El passado sábado celebrou-se uma missa solene na Basílica de Nossa Senhora do Rosário, pertencente aos Arautos do Evangelho, durante a qual o Cardeal Damasceno, Comissário Pontifício da instituição, conferiu os ministérios do leitorado e do acolitado a um total de 69 membros.
A celebração reveste uma especial relevância não só pelo elevado número de candidatos instituídos —fato pouco habitual no contexto atual— mas também pelo momento eclesial em que se produz, após vários anos marcados pelo comissariado e a paralisação de processos ordinários de governo interno.

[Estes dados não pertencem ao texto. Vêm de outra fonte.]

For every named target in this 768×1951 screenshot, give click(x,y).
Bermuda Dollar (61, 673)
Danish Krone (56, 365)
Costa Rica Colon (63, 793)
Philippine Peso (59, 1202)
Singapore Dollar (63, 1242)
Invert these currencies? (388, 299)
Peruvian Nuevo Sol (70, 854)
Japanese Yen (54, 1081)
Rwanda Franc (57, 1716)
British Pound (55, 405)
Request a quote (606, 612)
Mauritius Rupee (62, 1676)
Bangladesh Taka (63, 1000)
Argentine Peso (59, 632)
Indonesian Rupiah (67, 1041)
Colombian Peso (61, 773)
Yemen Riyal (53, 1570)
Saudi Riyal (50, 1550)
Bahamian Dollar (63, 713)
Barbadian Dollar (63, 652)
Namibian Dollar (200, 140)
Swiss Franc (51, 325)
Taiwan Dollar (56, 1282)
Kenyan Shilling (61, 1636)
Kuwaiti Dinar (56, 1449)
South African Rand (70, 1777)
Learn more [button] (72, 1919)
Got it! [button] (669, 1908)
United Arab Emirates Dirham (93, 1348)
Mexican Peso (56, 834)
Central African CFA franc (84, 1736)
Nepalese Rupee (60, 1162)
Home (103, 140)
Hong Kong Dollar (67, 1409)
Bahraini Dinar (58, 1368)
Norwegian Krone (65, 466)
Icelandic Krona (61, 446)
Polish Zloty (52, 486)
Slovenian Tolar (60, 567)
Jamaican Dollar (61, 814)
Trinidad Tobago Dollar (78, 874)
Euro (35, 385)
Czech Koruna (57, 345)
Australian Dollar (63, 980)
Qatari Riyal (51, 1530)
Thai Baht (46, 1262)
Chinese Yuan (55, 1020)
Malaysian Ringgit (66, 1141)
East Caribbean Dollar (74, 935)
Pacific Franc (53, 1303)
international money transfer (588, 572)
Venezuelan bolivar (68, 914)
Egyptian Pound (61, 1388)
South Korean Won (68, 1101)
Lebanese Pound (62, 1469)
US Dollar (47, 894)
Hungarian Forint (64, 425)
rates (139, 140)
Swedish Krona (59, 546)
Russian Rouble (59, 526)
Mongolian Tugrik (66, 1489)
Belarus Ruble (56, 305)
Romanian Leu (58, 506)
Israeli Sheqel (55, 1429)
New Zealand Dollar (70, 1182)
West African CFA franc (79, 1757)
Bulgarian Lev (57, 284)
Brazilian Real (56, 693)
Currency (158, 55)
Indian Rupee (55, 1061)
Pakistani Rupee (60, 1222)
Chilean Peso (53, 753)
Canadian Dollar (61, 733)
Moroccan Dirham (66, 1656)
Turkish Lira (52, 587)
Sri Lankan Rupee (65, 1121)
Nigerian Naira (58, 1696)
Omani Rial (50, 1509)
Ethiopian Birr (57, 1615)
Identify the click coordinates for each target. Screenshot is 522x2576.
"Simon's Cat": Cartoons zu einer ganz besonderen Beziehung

Os ministérios do leitorado e do acolitado, que na disciplina atual da Igreja substituíram as antigas ordens menores, constituem um passo canonicamente necessário no itinerário de quem se preparam para o sacerdócio. Neste sentido, a cerimônia supõe um avanço objetivo nos processos formativos, especialmente significativo numa instituição cujas ordenações permaneceram suspensas durante um longo período.
Durante a homilia, o Cardeal Damasceno pronunciou palavras que não passaram despercebidas:
“Tenho esperança de que num futuro próximo poderemos conferir as ordens sacras aos que estão devidamente preparados”.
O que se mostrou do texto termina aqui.